NEW YORK (Reuters Life!) - U.S. laws concerning advanced planning for end-of-life care, including so-called “living wills,” set up too many practical roadblocks for many people to put them into place, a study found.
The study, led by Rebecca Sudore of the University of California, San Francisco, covered laws in all 50 of the states and comes as Congress debates the future of health care reform -- debate that has included false rumors about “death panels” that would determine who receives care at the end of life.
Most states, Sudore’s team found, had practical restrictions that could make it difficult for many people to complete an advanced directive, which is a legal document that allows people to state their wishes for end-of-life care in the event they become too ill to make their own medical decisions.
In addition, many of the documents used in end-of-life planning were written in complicated legal language that the average person would have trouble understanding.
“Unintended negative consequences of advance directive legal restrictions may prevent all patients, and particularly vulnerable patients, from making and communicating their end-of-life wishes and having them honored,” Sudore and her team wrote in the Annals of Internal Medicine.
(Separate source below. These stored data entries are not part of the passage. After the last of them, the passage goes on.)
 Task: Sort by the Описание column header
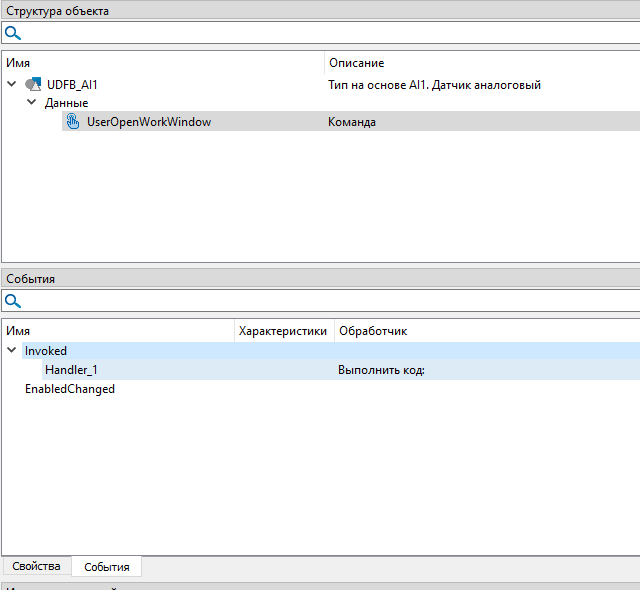[x=356, y=63]
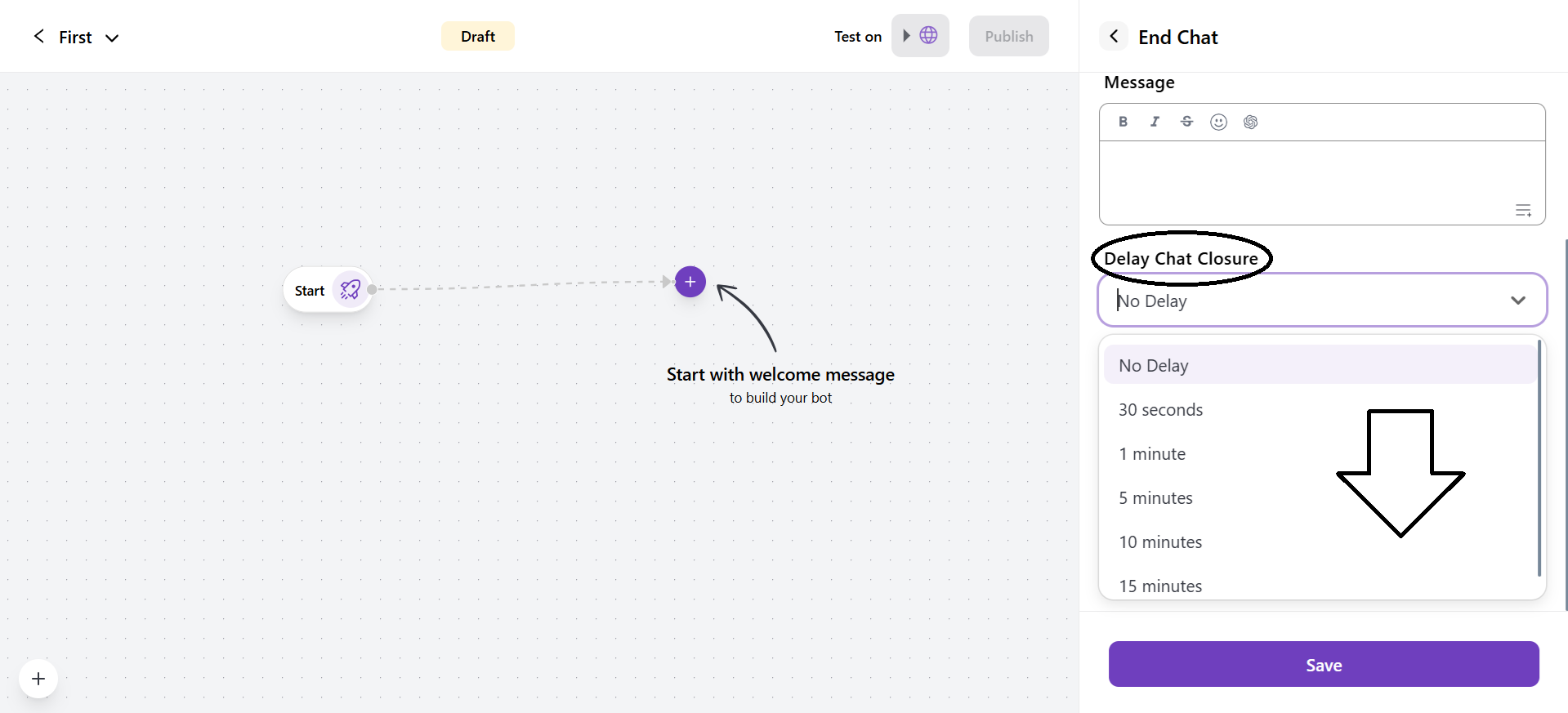Open the emoji picker
Viewport: 1568px width, 713px height.
tap(1218, 122)
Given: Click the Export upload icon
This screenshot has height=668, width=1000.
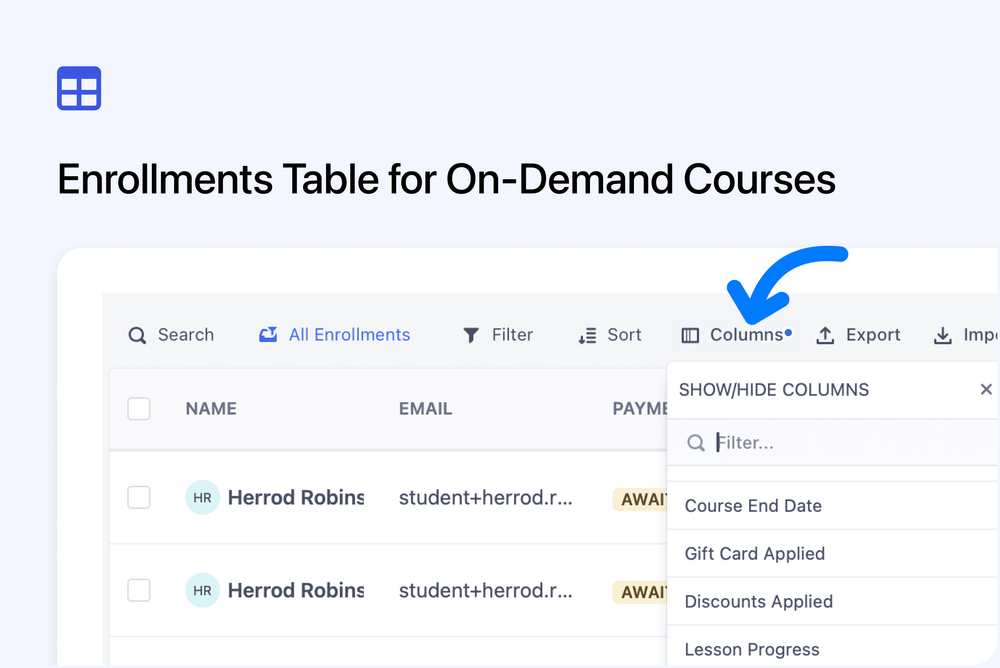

“These restrictions have rendered advance directives less clinically useful.”
One of the best known examples of advance directives are “living wills,” which spell out what types of life-prolonging measures a person does or does not want, such as being put on a ventilator if you cannot breathe on your own or wanting doctors to attempt resuscitation if your heart stops.
A 2007 Harris poll found that about two in five U.S. citizens have these.
Different U.S. states have different laws on advance directives, but the study found that virtually all are written at a reading level well above high-school level -- a problem given that some 40 percent of U.S. residents read at a level no higher than an average 13-year-old.
Other obstacles include the fact that many states do not allow oral advance directives, and usually require that written documents have witnesses’ signatures, be notarized, or both. Both may be too restrictive for people who are socially isolated, such as the elderly, Sudore and her team said.
In addition, 40 states do not automatically allow domestic partners and same-sex partners to become the default healthcare proxy, the person who makes medical decisions when patients cannot do it themselves.
End-of-life planning has been in the news as recently as last month, when the administration of U.S. President Barack Obama announced a new regulation that would give doctors reimbursement for counseling patients on end-of-life planning as part of their regular check-ups.
But the administration quickly reversed course, citing procedural reasons.
Arthur Caplan, director of the Center for Bioethics at the University of Pennsylvania in Philadelphia, agreed with the recommendations for legal changes, but said this was far from the greatest problem.
“The biggest issue is that people do not want to do advance directives,” he told Reuters Health.
“There is a fear of planning for how we die.”